Failure cases of various applications, showing the current limitations of the approach.

Novel view synthesis: The model struggles when tasked with generating perspectives of the specific subject it has never encountered (e.g., top, bottom, or back views). While it can extrapolate class knowledge to somewhat successfully generate top and back views, it fails to produce a correct bottom view due to overfitting to the input images.

Art renditions: The model can successfully transfer certain subjects into some artistic styles (e.g., Van Gogh), but fails with others. In pencil sketch and Chinese ink painting examples, the model recognizes the styles but misinterprets them as objects rather than applying them to the subject. This issue may stem from the token-based nature of the auto-regressive model.
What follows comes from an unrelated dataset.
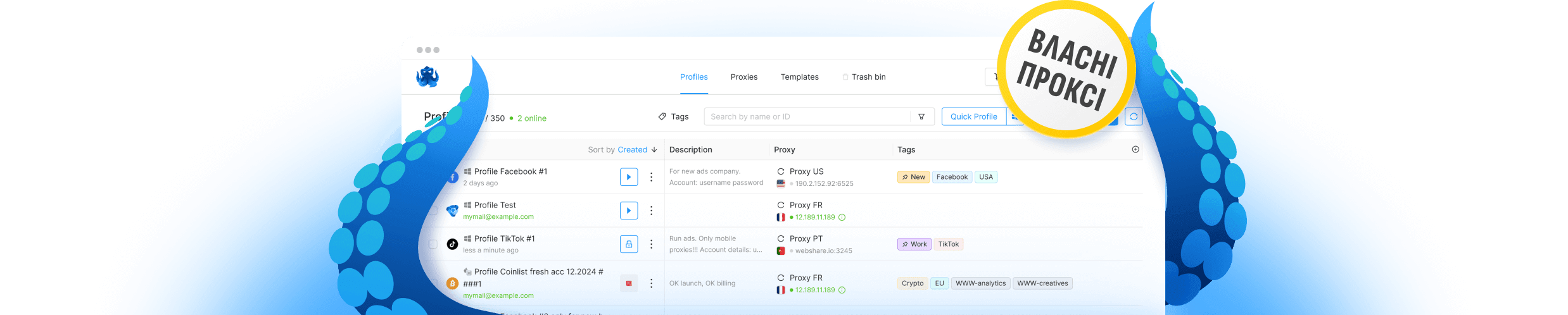Screen dimensions: 1568x315
Task: Select the Profile Test row checkbox
Action: click(x=433, y=211)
Property modification: While the model performs well with simple tasks like altering color or shape, it struggles with more complex feature combinations. For example, it fails to merge features of two animals (e.g., "a dog panda" or "a dog lion"), instead generating only the second animal mentioned in the prompt.

Conclusion: Implications and Future Directions

This research demonstrates the potential of auto-regressive models for personalized image synthesis through a two-stage training strategy, first optimizing text embedding and then fine-tuning transformer layers. The approach achieves comparable subject fidelity and prompt following to state-of-the-art stable diffusion-based methods such as DreamBooth.

However, auto-regressive models are slow, taking minutes to generate images, and the fine-tuning also requires 15-20 minutes, limiting real-time applicability. Additionally, the ability to create personalized images raises ethical concerns, such as misuse for misleading content, a challenge common to all generative models.

Future work should focus on improving efficiency, addressing ethical risks, and ensuring responsible advancements in personalized generative technologies.